*** Textauszug ***

Das Hauptargument für den Bau des Hauses der Räte war die angebliche Ungeeignetheit des Gebäudes des ehemaligen Landesfinanzamtes (1928 vom bedeutenden Königsberger Architekten Friedrich Lahrs gebaut) für repräsentative Zwecke einer regionalen Machtzentrale. Übrigens wird dieses Backsteingebäude bis heute von der Gebietsregierung als Hauptsitz genutzt.

Damals wollte man das Regionalkomitee der KPdSU und die Regionalregierung, das Stadtparteikomitee und die Stadtverwaltung sowie das Komsomol-Komitee in das neue Rätehaus verlegen. Der Bau des Gebäudes im Stil der sowjetischen Moderne – im Volksmund „Roboterkopf“ genannt – nach dem Entwurf des Moskauer Architekten Julian Schwarzbreim begann im Jahr 1970. Das Haus wurde jedoch nie fertiggestellt und in Betrieb genommen. Ende 2020 kündigten die regionalen Behörden an, das Gebäude abreißen zu wollen.

Die damals beauftragten Bauexperten kamen zu dem Schluss, dass der technische Zustand der Gebäudestrukturen „in ihrer Funktionalität eingeschränkt“ sei und viele Bauelemente Mängel und Schäden aufwiesen und es daher notwendig sei, Sanierungsarbeiten „in erheblichem Umfang“ durchzuführen. Die Sachverständigen führten die Hauptursachen für die Schäden unter anderem auf langfristige Witterungseinflüsse auf das leerstehende Gebäude durch das feuchte Klima, Vandalismus und die Folgen von gescheiterten Wiederaufbauversuchen zurück.

***

- _Deine Aufgabe A_:
Zitiere aus dem Textauszug über das Haus der Räte wortgetreu die Stelle von „Das Hauptargument für“ bis „als Hauptsitz genutzt.“.
- _Deine Aufgabe B_:
Schreib den Textauszug über das Haus der Räte weiter, beginnend nach seinem letzten Satz.
Die Daten stammen aus einer anderen Quelle als der Textauszug.

*** Vorliegende Daten ***

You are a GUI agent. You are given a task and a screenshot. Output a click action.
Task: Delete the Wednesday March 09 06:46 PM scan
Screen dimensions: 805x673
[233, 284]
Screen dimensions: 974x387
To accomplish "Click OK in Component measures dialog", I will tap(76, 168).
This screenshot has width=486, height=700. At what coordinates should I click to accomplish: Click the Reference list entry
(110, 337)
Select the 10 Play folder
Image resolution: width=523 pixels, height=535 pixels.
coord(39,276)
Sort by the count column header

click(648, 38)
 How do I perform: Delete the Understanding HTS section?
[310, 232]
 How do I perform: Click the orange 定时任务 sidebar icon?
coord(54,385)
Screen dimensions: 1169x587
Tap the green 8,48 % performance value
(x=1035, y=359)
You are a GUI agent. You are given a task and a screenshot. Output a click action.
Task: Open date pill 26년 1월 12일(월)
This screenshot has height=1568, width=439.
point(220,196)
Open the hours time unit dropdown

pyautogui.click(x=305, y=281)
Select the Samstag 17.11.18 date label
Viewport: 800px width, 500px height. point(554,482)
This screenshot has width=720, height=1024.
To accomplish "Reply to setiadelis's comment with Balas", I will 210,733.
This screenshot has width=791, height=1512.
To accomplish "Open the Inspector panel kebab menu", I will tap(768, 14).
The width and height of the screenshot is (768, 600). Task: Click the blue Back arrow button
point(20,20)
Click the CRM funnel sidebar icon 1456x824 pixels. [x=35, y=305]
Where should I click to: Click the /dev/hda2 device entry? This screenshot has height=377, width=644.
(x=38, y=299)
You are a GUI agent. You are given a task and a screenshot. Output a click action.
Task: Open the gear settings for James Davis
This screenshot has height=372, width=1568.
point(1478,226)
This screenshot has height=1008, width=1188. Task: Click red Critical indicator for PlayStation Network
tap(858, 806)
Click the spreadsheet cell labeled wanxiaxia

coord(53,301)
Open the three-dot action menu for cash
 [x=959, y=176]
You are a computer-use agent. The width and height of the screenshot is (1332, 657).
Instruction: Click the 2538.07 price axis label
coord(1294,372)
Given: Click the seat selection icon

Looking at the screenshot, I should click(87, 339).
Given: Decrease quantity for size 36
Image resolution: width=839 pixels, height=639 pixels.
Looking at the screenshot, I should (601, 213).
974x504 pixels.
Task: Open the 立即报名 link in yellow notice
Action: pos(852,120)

***

- _Deine Antwort A_:
Das Hauptargument für den Bau des Hauses der Räte war die angebliche Ungeeignetheit des Gebäudes des ehemaligen Landesfinanzamtes (1928 vom bedeutenden Königsberger Architekten Friedrich Lahrs gebaut) für repräsentative Zwecke einer regionalen Machtzentrale. Übrigens wird dieses Backsteingebäude bis heute von der Gebietsregierung als Hauptsitz genutzt.

- _Deine Antwort B_:
Darüber hinaus waren die architektonischen Planungslösungen des Rätehauses aus heutiger Sicht veraltet. Die Flure und Fluchtwege waren zu eng, die Decken zu niedrig, der Einbau einer modernen Lüftung wäre nicht möglich und die meisten Innenräume waren ohnehin recht klein.

Im März 2023 unterzeichnete die Königsberger Gebietsregierung einen Vertrag zum Rückbau mit einem örtlichen Bauunternehmen. Die mehrmonatige Demontage verlief nicht ohne Probleme, es gab sogar einen Todesfall, als ein junger Bauarbeiter an seinem ersten Arbeitstag im Juni vergangenen Jahres verunglückte.

Beim Abriss wurden ganze Gebäudeteile von Liebhabern zum Andenken ergattert – ähnlich wie bei der Berliner Mauer. Lokale Handwerker in Gumbinnen verkaufen beispielsweise aus Teilen des Rätehauses gefertigte Erinnerungsstücke. Die regionale Wirtschaftsfördergesellschaft hat das Bild des Rätehauses im Jahr 2023 als Marke registriert. Auf dieser Grundlage wurden Verträge über kommerzielle Nutzungsrechte abgeschlossen. Die Gesellschaft hat inzwischen rund 12.000 Etiketten verkauft, welche die Urheberrechte mit dem Bild des Rätehauses bestätigen. Diese silbernen Aufkleber werden derzeit aktiv von Künstlern und Handwerkern gekauft, die Postkarten, Kühlschrankmagnete, T-Shirts, Kerzen und verschiedene Druckerzeugnisse mit dem ehemaligen Stadtsymbol herstellen.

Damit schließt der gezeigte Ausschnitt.